ACTIVITY: Extract the full set of records that follows, word for word.

Source data
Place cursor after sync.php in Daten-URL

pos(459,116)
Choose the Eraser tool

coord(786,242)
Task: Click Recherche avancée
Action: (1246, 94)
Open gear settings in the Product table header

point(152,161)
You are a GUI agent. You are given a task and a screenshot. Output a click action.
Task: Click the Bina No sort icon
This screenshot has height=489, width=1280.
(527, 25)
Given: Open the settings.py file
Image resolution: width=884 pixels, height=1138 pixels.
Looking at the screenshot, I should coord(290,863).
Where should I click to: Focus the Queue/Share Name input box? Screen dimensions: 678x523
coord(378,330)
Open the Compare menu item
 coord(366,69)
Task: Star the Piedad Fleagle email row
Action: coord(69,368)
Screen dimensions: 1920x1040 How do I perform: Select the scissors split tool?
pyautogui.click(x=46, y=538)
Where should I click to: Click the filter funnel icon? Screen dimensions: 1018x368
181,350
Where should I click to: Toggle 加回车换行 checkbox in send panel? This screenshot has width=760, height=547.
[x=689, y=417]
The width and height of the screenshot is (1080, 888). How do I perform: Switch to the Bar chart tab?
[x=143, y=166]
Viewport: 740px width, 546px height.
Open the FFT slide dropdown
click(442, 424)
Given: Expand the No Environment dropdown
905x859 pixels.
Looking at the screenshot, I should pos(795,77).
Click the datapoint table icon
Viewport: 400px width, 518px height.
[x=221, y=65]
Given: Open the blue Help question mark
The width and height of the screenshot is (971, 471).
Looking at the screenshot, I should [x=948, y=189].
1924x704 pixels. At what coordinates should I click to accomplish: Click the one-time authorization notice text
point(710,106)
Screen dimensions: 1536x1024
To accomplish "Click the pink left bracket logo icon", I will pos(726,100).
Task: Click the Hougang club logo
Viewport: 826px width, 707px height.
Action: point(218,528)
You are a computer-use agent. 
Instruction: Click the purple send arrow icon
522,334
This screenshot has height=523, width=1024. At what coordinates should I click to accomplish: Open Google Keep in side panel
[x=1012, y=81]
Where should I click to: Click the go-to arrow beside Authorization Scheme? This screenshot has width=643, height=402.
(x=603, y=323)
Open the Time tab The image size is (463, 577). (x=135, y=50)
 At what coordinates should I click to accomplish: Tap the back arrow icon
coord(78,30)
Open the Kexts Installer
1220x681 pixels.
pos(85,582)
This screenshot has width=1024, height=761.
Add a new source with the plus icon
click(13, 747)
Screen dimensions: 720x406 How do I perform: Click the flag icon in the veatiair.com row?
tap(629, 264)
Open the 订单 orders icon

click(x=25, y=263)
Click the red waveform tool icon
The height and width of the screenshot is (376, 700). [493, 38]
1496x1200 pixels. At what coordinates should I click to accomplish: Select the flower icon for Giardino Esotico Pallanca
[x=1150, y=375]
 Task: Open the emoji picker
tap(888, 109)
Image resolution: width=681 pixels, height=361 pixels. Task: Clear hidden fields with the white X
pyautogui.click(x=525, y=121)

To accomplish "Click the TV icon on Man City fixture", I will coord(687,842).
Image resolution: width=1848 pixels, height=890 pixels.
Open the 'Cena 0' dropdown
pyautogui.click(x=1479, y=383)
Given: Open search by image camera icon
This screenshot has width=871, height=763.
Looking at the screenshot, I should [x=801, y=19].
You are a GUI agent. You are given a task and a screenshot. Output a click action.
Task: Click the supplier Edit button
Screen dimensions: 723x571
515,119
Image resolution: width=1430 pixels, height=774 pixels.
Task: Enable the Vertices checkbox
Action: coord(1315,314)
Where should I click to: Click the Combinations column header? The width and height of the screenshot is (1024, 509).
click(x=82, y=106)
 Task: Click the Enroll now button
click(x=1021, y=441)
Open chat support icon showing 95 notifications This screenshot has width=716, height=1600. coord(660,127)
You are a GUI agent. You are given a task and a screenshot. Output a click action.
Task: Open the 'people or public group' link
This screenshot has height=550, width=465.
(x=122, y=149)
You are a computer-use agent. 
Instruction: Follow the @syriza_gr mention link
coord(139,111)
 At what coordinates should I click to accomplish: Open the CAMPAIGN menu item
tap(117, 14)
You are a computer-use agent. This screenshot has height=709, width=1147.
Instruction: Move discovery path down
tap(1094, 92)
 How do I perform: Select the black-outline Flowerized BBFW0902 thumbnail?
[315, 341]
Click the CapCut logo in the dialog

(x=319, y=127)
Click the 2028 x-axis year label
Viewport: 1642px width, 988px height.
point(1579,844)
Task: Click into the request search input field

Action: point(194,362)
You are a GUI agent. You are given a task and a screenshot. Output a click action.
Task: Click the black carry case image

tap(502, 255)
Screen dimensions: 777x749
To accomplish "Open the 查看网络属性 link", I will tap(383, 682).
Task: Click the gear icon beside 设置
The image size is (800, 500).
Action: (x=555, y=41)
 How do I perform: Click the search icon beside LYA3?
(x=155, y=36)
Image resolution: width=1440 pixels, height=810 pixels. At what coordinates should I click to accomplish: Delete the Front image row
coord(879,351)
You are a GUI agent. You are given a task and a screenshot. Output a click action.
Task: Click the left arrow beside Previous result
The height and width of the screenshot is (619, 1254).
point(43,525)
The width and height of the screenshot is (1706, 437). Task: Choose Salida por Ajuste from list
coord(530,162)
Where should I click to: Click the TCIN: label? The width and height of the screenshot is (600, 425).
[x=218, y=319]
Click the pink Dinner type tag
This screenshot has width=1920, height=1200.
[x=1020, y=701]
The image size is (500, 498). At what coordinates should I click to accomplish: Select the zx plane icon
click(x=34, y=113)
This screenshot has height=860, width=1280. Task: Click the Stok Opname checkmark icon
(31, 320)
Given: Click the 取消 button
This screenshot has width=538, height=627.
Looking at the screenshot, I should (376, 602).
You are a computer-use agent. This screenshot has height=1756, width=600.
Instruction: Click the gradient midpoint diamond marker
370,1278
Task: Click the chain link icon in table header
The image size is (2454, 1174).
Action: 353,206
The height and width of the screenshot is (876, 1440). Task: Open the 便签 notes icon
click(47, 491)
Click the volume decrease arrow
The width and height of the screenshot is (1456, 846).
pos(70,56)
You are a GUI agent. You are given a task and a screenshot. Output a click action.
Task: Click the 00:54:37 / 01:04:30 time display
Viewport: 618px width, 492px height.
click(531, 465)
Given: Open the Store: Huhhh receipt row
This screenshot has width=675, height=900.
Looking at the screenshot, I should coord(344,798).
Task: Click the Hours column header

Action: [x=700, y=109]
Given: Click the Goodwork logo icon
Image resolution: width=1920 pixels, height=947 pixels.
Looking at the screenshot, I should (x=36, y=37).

OUTPUT OF THE TASK:
Place cursor after sync.php in Daten-URL

pos(459,116)
Choose the Eraser tool

coord(786,242)
Task: Click Recherche avancée
Action: (1246, 94)
Open gear settings in the Product table header

point(152,161)
You are a GUI agent. You are given a task and a screenshot. Output a click action.
Task: Click the Bina No sort icon
This screenshot has height=489, width=1280.
(527, 25)
Given: Open the settings.py file
Image resolution: width=884 pixels, height=1138 pixels.
Looking at the screenshot, I should coord(290,863).
Where should I click to: Focus the Queue/Share Name input box? Screen dimensions: 678x523
coord(378,330)
Open the Compare menu item
 coord(366,69)
Task: Star the Piedad Fleagle email row
Action: coord(69,368)
Screen dimensions: 1920x1040 How do I perform: Select the scissors split tool?
pyautogui.click(x=46, y=538)
Where should I click to: Click the filter funnel icon? Screen dimensions: 1018x368
181,350
Where should I click to: Toggle 加回车换行 checkbox in send panel? This screenshot has width=760, height=547.
[x=689, y=417]
The width and height of the screenshot is (1080, 888). How do I perform: Switch to the Bar chart tab?
[x=143, y=166]
Viewport: 740px width, 546px height.
Open the FFT slide dropdown
click(442, 424)
Given: Expand the No Environment dropdown
905x859 pixels.
Looking at the screenshot, I should pos(795,77).
Click the datapoint table icon
Viewport: 400px width, 518px height.
[x=221, y=65]
Given: Open the blue Help question mark
The width and height of the screenshot is (971, 471).
Looking at the screenshot, I should [x=948, y=189].
1924x704 pixels. At what coordinates should I click to accomplish: Click the one-time authorization notice text
point(710,106)
Screen dimensions: 1536x1024
To accomplish "Click the pink left bracket logo icon", I will pos(726,100).
Task: Click the Hougang club logo
Viewport: 826px width, 707px height.
Action: point(218,528)
You are a computer-use agent. 
Instruction: Click the purple send arrow icon
522,334
This screenshot has height=523, width=1024. At what coordinates should I click to accomplish: Open Google Keep in side panel
[x=1012, y=81]
Where should I click to: Click the go-to arrow beside Authorization Scheme? This screenshot has width=643, height=402.
(x=603, y=323)
Open the Time tab The image size is (463, 577). (x=135, y=50)
 At what coordinates should I click to accomplish: Tap the back arrow icon
coord(78,30)
Open the Kexts Installer
1220x681 pixels.
pos(85,582)
This screenshot has width=1024, height=761.
Add a new source with the plus icon
click(13, 747)
Screen dimensions: 720x406 How do I perform: Click the flag icon in the veatiair.com row?
tap(629, 264)
Open the 订单 orders icon

click(x=25, y=263)
Click the red waveform tool icon
The height and width of the screenshot is (376, 700). [493, 38]
1496x1200 pixels. At what coordinates should I click to accomplish: Select the flower icon for Giardino Esotico Pallanca
[x=1150, y=375]
 Task: Open the emoji picker
tap(888, 109)
Image resolution: width=681 pixels, height=361 pixels. Task: Clear hidden fields with the white X
pyautogui.click(x=525, y=121)

To accomplish "Click the TV icon on Man City fixture", I will coord(687,842).
Image resolution: width=1848 pixels, height=890 pixels.
Open the 'Cena 0' dropdown
pyautogui.click(x=1479, y=383)
Given: Open search by image camera icon
This screenshot has width=871, height=763.
Looking at the screenshot, I should [x=801, y=19].
You are a GUI agent. You are given a task and a screenshot. Output a click action.
Task: Click the supplier Edit button
Screen dimensions: 723x571
515,119
Image resolution: width=1430 pixels, height=774 pixels.
Task: Enable the Vertices checkbox
Action: coord(1315,314)
Where should I click to: Click the Combinations column header? The width and height of the screenshot is (1024, 509).
click(x=82, y=106)
 Task: Click the Enroll now button
click(x=1021, y=441)
Open chat support icon showing 95 notifications This screenshot has width=716, height=1600. coord(660,127)
You are a GUI agent. You are given a task and a screenshot. Output a click action.
Task: Open the 'people or public group' link
This screenshot has height=550, width=465.
(x=122, y=149)
You are a computer-use agent. 
Instruction: Follow the @syriza_gr mention link
coord(139,111)
 At what coordinates should I click to accomplish: Open the CAMPAIGN menu item
tap(117, 14)
You are a computer-use agent. This screenshot has height=709, width=1147.
Instruction: Move discovery path down
tap(1094, 92)
 How do I perform: Select the black-outline Flowerized BBFW0902 thumbnail?
[315, 341]
Click the CapCut logo in the dialog

(x=319, y=127)
Click the 2028 x-axis year label
Viewport: 1642px width, 988px height.
point(1579,844)
Task: Click into the request search input field

Action: point(194,362)
You are a GUI agent. You are given a task and a screenshot. Output a click action.
Task: Click the black carry case image

tap(502, 255)
Screen dimensions: 777x749
To accomplish "Open the 查看网络属性 link", I will tap(383, 682).
Task: Click the gear icon beside 设置
The image size is (800, 500).
Action: (x=555, y=41)
 How do I perform: Click the search icon beside LYA3?
(x=155, y=36)
Image resolution: width=1440 pixels, height=810 pixels. At what coordinates should I click to accomplish: Delete the Front image row
coord(879,351)
You are a GUI agent. You are given a task and a screenshot. Output a click action.
Task: Click the left arrow beside Previous result
The height and width of the screenshot is (619, 1254).
point(43,525)
The width and height of the screenshot is (1706, 437). Task: Choose Salida por Ajuste from list
coord(530,162)
Where should I click to: Click the TCIN: label? The width and height of the screenshot is (600, 425).
[x=218, y=319]
Click the pink Dinner type tag
This screenshot has width=1920, height=1200.
[x=1020, y=701]
The image size is (500, 498). At what coordinates should I click to accomplish: Select the zx plane icon
click(x=34, y=113)
This screenshot has height=860, width=1280. Task: Click the Stok Opname checkmark icon
(31, 320)
Given: Click the 取消 button
This screenshot has width=538, height=627.
Looking at the screenshot, I should (376, 602).
You are a computer-use agent. This screenshot has height=1756, width=600.
Instruction: Click the gradient midpoint diamond marker
370,1278
Task: Click the chain link icon in table header
The image size is (2454, 1174).
Action: 353,206
The height and width of the screenshot is (876, 1440). Task: Open the 便签 notes icon
click(47, 491)
Click the volume decrease arrow
The width and height of the screenshot is (1456, 846).
pos(70,56)
You are a GUI agent. You are given a task and a screenshot. Output a click action.
Task: Click the 00:54:37 / 01:04:30 time display
Viewport: 618px width, 492px height.
click(531, 465)
Given: Open the Store: Huhhh receipt row
This screenshot has width=675, height=900.
Looking at the screenshot, I should coord(344,798).
Task: Click the Hours column header

Action: [x=700, y=109]
Given: Click the Goodwork logo icon
Image resolution: width=1920 pixels, height=947 pixels.
Looking at the screenshot, I should (x=36, y=37).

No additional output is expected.